Central to the exhibition is the imposing 2x2 meter heart-shaped sculpture called LOVE ME, in polished mirrored steel. While the advent of the heart shape in current iconography can be traced back to medieval European manuscripts, the shape’s role as the conveyor of the sentiment “love” has grown throughout the centuries to become one the world’s most recognizable metaphors today. Hudson explains, “Symbols such as the 'Heart' and the 'Teardrop' interest me because of how their simplified forms came to be and the meaning that is imbued in them.” The teardrop has had a presence in the history of twentieth century art from Man Ray’s glass Tear to Roy Lichtenstein and many others. The rich allegories behind these iconic symbols permeate Hudson’s creative process. In another rendition of LOVE ME, the reinterpreted heart shape is presented stacked, referencing a totem pole. As Richard himself explains, “I like the architectural nature of [totem poles], the way in which they are carved, forms interlock and repeat themselves and I love the space that they occupy stretching from the ground up towards the physical and spiritual heavens…in referencing both the totem pole and Brancusi’s timeless masterpiece ‘endless column’, I want to suggest that the hearts could be repeated many times – if not infinitely.” This veneration for his predecessors and their creative contributions to the past not only informs Richard’s practice, but also helps to secure its place in the making of contemporary art history.

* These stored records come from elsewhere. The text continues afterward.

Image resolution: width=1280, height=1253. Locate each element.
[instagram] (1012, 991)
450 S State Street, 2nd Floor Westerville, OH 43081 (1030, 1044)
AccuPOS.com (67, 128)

This repetition of theme may lead the viewer to wonder what it is that drives Hudson to work and rework the same shape in various materials and sizes in a near obsessive practice. However, for the artist, the individuals’ perception of the piece and interpretation – that conjuring up of ideas of what the shape could be and could mean – is what is most relevant and contributes to the objects’ preexisting signification in cultural iconography. Likewise, an imposing 1.2-meter high polished mirrored steel teardrop-shaped sculpture, duly called TEAR, evokes a myriad of other sentiments with the ultimate dichotomy of pain and happiness.
Hudson’s most recent works TWICE and TWISTED take a step away from figurative representation towards the abstract – all the while maintaining the quintessential component of the curve and, in their surface, reflectivity. This move away from more emblematic forms denotes another level of work and creativity for the artist. Where the pursuit of pure form is a constant, TWICE and TWISTED are entirely new and original to his oeuvre. Contrary to the teardrop or heart shape, they should not be easy to identify. There is no code to crack. As a charged symbol is not easily recognizable, the true genius and purity of form literally shines though.
The creative process and Hudson’s relationship to the materials employed are paramount to his oeuvre. By first modeling these symbols out of clay or plasterline, he notes that he is trying to create a perfect form in an imperfect way. Of his hands-on approach Hudson comments, “I’m as far away from the ready made as you can possibly be.” Equally as important as the materials selected, is Hudson’s reverence for “line” and “curve”. Much of his practice can been seen as a celebration of lines and curves that form the teardrop or the heart, as well as a celebration of the culturally-charged, non-verbal meaning that is ascribed to these particular shapes. By elaborating these works in polished mirrored steel, the act of reflection comes into play. Lines and curves are enhanced in this material. The viewer is present in this material. As the surrounding space is visible in the sculpture, it allows for each installation of one of Hudson’s mirrored sculptures to be entirely unique with its own specific scenography also on display.